Mais grave, porém, pastor, é sua conivência com o apelo do presidente aos seus ministros, no sentido de ser preciso se armar o povo. O pastor, matreiro como é, deve ter percebido qual o objetivo deste apelo. Ninguém arma o povo para festejar São João em junho. Armar o povo só pode ter por objetivo criar uma base civil, um apoio armado, no caso de o golpe pretendido provocar uma guerra civil.

O pastor não é surdo para se eximir. Ouviu muito bem o presidente falar em armar o povo. Como não condena tal apelo às armas, será que também deixará de reprovar o uso dessas armas por seus seguidores contra irmãos brasileiros, em contradição com os ensinos pacíficos dos Evangelhos? 

Veja bem, pastor, aqui não se trata de palavrão, nem de ofender os ministros do STF, mas de matar. Matar para defender um golpe. Foi o que entendi ao ver seu Youtube.

Porém, não é só isso. O ministro do Meio Ambiente, Ricardo Salles, fez, no famigerado encontro, uma proposta indecorosa, desonesta, digna de bandido – Vamos aproveitar a crise do coronavírus para aprovar as leis que favorecerão a pecuária? Noutras palavras, o ministro quer favorecer a doação de terras da União para invasores de terras da Amazônia, a fim de transformar a região num imenso pasto de gado.

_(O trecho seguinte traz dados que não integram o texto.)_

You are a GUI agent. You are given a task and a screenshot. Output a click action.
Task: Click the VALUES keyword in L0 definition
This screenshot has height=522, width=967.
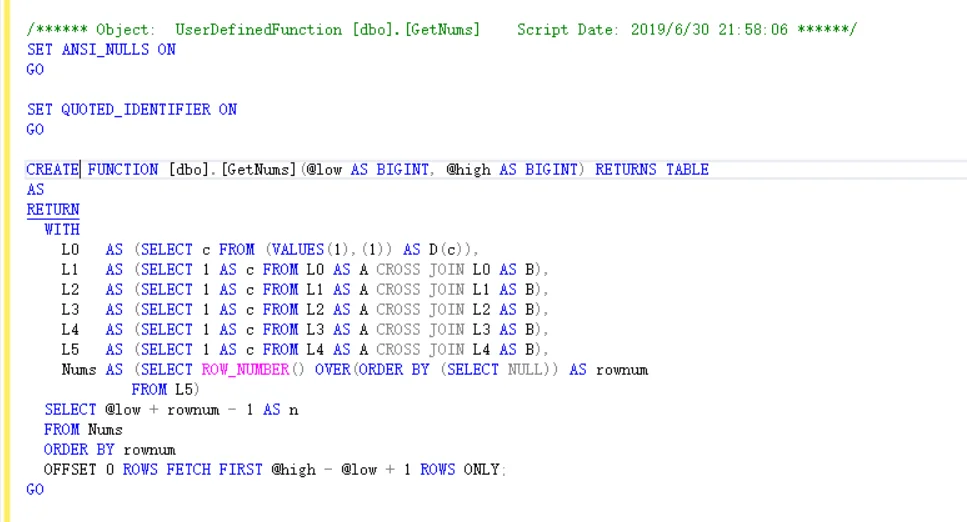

O pastor também aprova isso, mesmo porque forçando os indígenas a sair de suas reservas ou mesmo de suas tribos, ficará mais fácil convertê-los para Cristo? Mas, pôr em prática essas medidas exigirá violência, assassinatos e a destruição de nossas florestas. O pastor também concorda com Ricardo Salles, mesmo estando a comunidade internacional revoltada com tal crime anunciado? Isto seria cristão? Isto seria um ato evangélico?

Muitos de nós brasileiros temos ancestrais autênticos brasileiros, cuja memória não nos permitirá aceitar esses crimes e assassinatos.
Lembro-me aqui de minha bisavó índia guarani, pegada a laço aos seis anos numa floresta paulista na metade do século 19. Conceição foi assim cristianizada. 

É isto, pastor, que recomenda e aprova para a Amazônia? Vamos acabar com o povo indígena, limpar o terreno, plantar capim e milho para o gado e erguer templos evangélicos, em cima dos cemitérios dos nossos irmãos nativos?

É isto, pastor?

Se concorda também com a prisão dos governadores, proposta pela ministra Damares, por terem implantado a quarentena e protegido sua população, evitando assim a contaminação e morte de muito mais pessoas, se está eufórico com tudo isso, como vi no  Youtube, me desculpe, mas não posso nem lhe considerar cristão, mas um impostor e cúmplice de todos os erros e abusos já cometidos e dos crimes que virão. 

E o pior: cometidos em nome da Bíblia, do Evangelho e de Cristo. (por Rui Martins)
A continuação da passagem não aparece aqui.